Okay, I just got the non-verbal nod of the head and roll of the eyes when I just asked the wife if I could go again this year...:tu

So it looks like I"ll be up and moving early in the AM Saturday morning but will have to return that evening........maybe....LOL.

I know I"ve not been around for awhile but it will be a great chance to catch up on all the happenings around CS and get back in the swing of things and relax for a bit.


----------



## Guest

Sorry guys, looks like i'm out too.


----------



## hollywood

dadof3illinois said:


> Okay, I just got the non-verbal nod of the head and roll of the eyes when I just asked the wife if I could go again this year...:tu
> 
> So it looks like I"ll be up and moving early in the AM Saturday morning but will have to return that evening........maybe....LOL.
> 
> I know I"ve not been around for awhile but it will be a great chance to catch up on all the happenings around CS and get back in the swing of things and relax for a bit.


Excellent!!:ss

Sorry to hear you're not coming Eric!


----------



## seagarsmoker

cabinetsticker said:


> Sorry guys, looks like i'm out too.


Sorry you can't make it to the herf.

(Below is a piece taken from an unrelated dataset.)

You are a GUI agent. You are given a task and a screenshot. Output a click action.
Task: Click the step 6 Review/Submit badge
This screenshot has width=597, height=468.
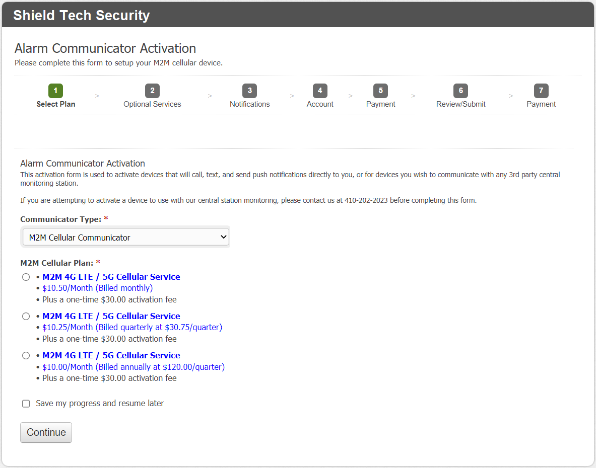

Thanks for the PM concerning this and also for the excellent donation.


----------



## seagarsmoker

dadof3illinois said:


> Okay, I just got the non-verbal nod of the head and roll of the eyes when I just asked the wife if I could go again this year...:tu
> 
> So it looks like I"ll be up and moving early in the AM Saturday morning but will have to return that evening........maybe....LOL.
> 
> I know I"ve not been around for awhile but it will be a great chance to catch up on all the happenings around CS and get back in the swing of things and relax for a bit.


'Roll of the eyes' - oh boy, don't you just love that! 
Glad to see your going make it and hope you have a great time.


----------



## OpusXtasy

Looks like the Louisville crew is out as Greg C, Donjefe and myself have complications we can not overcome.

OX


----------



## dadof3illinois

seagarsmoker said:


> 'Roll of the eyes' - oh boy, don't you just love that!
> Glad to see your going make it and hope you have a great time.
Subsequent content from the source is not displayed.